I'm thinking of getting one of the DishHD packages so that I can watch world cup soccer in HD (on ESPN-HD and ESPN2-HD), but I notice a disclaimer on the relevant web page that says I need ViP211 for DishHD programming. Is this correct--I had the Dish HD package on my 811 a few months back with no problem. Thanks for any info.


----------



## CoriBright (May 30, 2002)

ESPN2-HD is only in MPEG4 so you'd need one of the 211/411 receivers for that network in HD. You'd still get ESPN-HD on the older reeiver.


----------



## Ron Barry (Dec 10, 2002)

your 811 also can't get UNI-HD and some of the VOOM HD channels. HD locals also are VIP only. I could be wrong, but I think the only packages you can order now include these channels and I don't believe you can order the package without them now so you would be paying for some channels that your box will not be able to receive. Like I said, Talking off top of my head so if I am wrong, someone slap me.


----------



## ashu (Mar 9, 2006)

I'm curious ... how many of these 'MPEG-4' channels are really MPEG-4? I was given to understand that a number of them are merely wrapped up in the right headers to prevent older receivers from picking them up. This, in an effort to speed along 'migration' to the 211 and contract extensions.

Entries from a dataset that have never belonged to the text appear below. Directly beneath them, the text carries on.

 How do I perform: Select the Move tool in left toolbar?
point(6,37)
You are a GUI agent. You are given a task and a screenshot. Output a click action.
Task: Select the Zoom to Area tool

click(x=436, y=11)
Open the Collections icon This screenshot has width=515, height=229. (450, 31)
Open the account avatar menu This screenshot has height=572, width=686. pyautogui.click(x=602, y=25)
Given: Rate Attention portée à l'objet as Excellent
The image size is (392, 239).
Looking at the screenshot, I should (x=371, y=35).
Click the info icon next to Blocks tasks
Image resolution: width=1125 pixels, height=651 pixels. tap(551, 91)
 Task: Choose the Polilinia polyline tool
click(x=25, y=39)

Of course, I bowed out of this 'deal' and switched to cable, but I'm genuinely NOT trolling. Merely curious whether Dish has ramped up their encode/upstream facilities to handle at least a few (true) MPEG-4 channels, or is it still just the (essentially completely pointless) VOOM package?


----------



## Jason Nipp (Jun 10, 2004)

ashu said:


> I'm curious ... how many of these 'MPEG-4' channels are really MPEG-4? I was given to understand that a number of them are merely wrapped up in the right headers to prevent older receivers from picking them up. This, in an effort to speed along 'migration' to the 211 and contract extensions.
> 
> Of course, I bowed out of this 'deal' and switched to cable, but I'm genuinely NOT trolling. Merely curious whether Dish has ramped up their encode/upstream facilities to handle at least a few (true) MPEG-4 channels, or is it still just the (essentially completely pointless) VOOM package?

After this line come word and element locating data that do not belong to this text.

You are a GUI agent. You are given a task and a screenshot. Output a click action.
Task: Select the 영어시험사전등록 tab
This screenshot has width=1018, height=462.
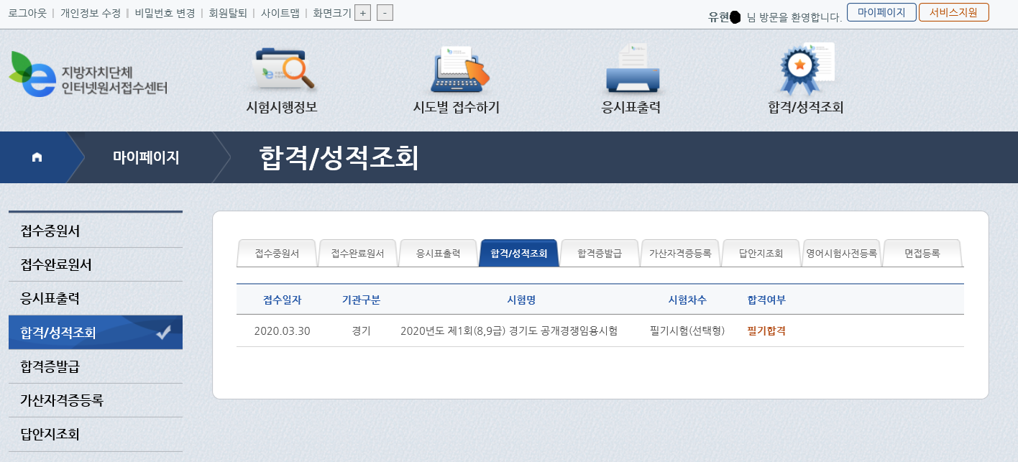point(841,254)
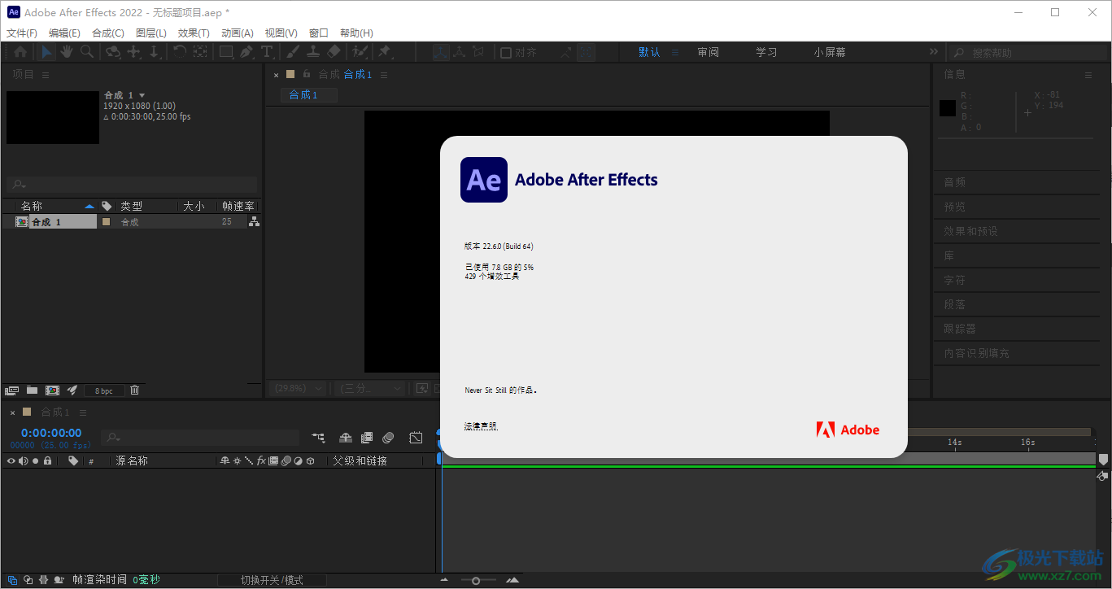
Task: Select the Type tool
Action: pos(267,52)
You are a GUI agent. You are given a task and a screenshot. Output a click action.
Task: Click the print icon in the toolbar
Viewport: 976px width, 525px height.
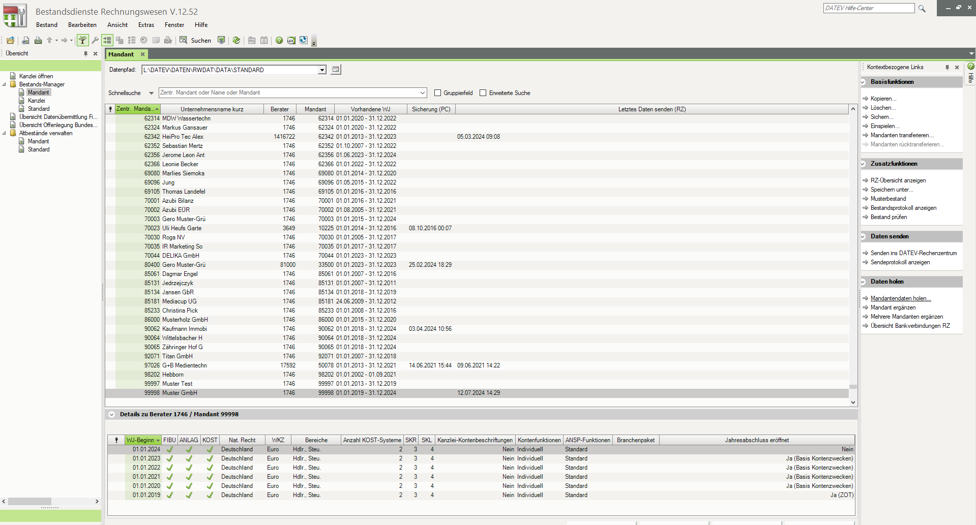tap(38, 41)
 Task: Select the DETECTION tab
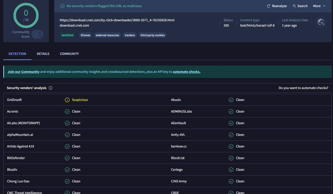(17, 54)
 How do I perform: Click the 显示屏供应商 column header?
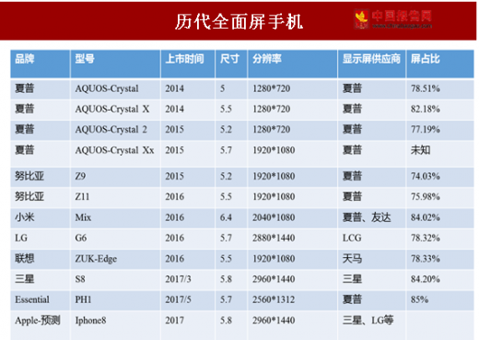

The HD-Locals that are offered, such as LA and Chicago, are encoded in true MPEG4 AFAIK.


----------



## carmangary (May 8, 2006)

When I talked to the CSR today due to some problems I was having she told me that the old 5 channel $9.99 HD package for the 811 is no longer available for purchase. Even if you currently have the 811 and cancel for a month, if you want to get HD channels again you will have to upgrade to the 211 and go to one of the metal packages.


----------



## JerryR (Jun 17, 2004)

carmangary said:


> When I talked to the CSR today due to some problems I was having she told me that the old 5 channel $9.99 HD package for the 811 is no longer available for purchase. Even if you currently have the 811 and cancel for a month, if you want to get HD channels again you will have to upgrade to the 211 and go to one of the metal packages.

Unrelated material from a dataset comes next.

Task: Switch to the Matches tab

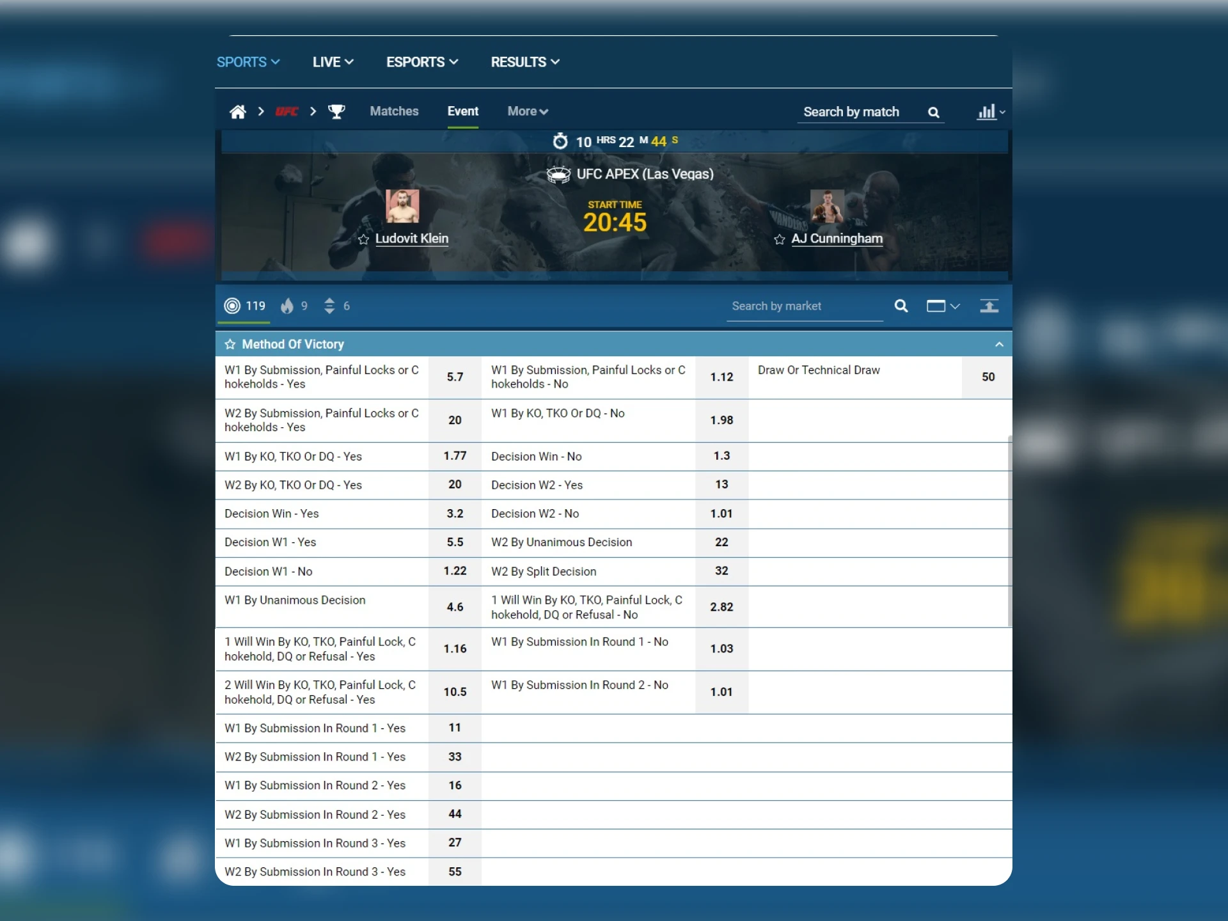Action: [x=394, y=111]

I had a similar experience today. I called to cancel my "grandfathered" $9.99 HD package that I got last year when I bought the 811. Because I have an 811, DISH wants to charge me $6.00/month if I delete the handful of HD channels I now receive - most of which I don't find interesting or watch. Does this make sense to anyone? Charge me $6/month to delete programming??? She did, however, offer to upgrade my account to the DISH HD Gold package but mentioned nothing about me needing a new receiver to receive them. I'm not so sure I even have the appropriate dish to get them. I have a Super Dish which, I believe, points at the 110, 119 and 121 satellites. This has become far too confusing to try and keep track of. More and more, I think my local cable company is right with their local promotion encouraging folks like me to "Pitch their Dish." If it wasn't for this forum, where on Earth would we get the straight story about receiver requirements and programming we can truly receive??


----------



## carmangary (May 8, 2006)

$6 huh? That sucks because I was thinking of dropping the HD package and just keeping th 811 for OTA. I guess not. Time to check into DirecTV.


----------